[Stored items]
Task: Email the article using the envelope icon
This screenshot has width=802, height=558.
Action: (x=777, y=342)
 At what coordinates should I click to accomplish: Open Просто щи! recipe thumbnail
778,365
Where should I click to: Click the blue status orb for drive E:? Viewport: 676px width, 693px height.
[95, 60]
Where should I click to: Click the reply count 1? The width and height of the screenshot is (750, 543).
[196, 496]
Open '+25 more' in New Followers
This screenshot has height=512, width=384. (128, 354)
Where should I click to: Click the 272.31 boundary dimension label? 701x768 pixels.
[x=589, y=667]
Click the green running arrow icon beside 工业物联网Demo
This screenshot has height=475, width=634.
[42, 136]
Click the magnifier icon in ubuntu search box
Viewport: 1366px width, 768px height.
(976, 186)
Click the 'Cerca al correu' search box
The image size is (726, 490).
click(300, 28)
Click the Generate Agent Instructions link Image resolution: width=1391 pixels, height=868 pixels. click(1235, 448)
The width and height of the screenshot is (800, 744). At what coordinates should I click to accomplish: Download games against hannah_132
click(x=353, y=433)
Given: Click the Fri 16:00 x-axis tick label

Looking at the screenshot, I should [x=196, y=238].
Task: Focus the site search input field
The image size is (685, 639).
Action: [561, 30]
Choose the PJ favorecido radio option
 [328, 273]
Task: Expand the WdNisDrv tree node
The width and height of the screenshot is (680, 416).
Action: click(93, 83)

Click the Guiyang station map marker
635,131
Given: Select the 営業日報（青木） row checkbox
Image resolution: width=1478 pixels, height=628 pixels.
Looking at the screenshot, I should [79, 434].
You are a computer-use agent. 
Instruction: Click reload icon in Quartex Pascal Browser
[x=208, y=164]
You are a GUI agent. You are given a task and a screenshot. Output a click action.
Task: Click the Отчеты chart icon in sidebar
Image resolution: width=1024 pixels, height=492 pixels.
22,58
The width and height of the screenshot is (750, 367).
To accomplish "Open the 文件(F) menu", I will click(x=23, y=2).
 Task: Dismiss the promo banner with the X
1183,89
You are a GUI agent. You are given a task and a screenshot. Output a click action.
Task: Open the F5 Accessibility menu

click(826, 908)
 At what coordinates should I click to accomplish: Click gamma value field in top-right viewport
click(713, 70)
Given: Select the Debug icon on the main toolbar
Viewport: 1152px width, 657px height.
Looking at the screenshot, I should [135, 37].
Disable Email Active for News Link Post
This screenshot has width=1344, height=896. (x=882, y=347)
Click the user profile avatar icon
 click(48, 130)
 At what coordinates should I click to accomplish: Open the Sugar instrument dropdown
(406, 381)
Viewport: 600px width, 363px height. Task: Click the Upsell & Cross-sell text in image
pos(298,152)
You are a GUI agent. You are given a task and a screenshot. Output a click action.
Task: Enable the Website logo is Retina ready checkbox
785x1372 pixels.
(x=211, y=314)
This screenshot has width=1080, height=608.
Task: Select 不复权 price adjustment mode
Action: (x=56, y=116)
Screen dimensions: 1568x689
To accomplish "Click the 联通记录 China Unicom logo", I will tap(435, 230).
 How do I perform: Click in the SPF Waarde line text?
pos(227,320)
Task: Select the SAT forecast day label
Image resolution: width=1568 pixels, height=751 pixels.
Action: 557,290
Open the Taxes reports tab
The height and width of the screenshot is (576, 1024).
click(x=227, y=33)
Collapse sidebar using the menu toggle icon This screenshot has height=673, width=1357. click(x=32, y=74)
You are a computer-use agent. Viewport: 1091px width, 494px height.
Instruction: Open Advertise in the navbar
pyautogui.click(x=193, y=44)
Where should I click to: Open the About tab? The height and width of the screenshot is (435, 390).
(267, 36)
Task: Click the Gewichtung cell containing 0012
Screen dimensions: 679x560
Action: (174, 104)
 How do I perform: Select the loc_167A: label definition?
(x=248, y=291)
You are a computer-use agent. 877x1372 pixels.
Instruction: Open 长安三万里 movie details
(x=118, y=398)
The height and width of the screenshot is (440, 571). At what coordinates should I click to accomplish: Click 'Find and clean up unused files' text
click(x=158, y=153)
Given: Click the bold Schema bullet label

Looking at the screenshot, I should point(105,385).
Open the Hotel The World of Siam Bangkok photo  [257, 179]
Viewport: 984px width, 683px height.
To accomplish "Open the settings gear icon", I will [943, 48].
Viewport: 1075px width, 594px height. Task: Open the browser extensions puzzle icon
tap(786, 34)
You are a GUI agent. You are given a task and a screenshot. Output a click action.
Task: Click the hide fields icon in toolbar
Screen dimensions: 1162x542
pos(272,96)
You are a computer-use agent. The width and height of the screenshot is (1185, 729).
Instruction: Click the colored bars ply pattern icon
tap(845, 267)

**Work task**
Track down all lines above with the string "search" and copy them.

**Answer section**
Click the magnifier icon in ubuntu search box
Click the 'Cerca al correu' search box
Task: Focus the site search input field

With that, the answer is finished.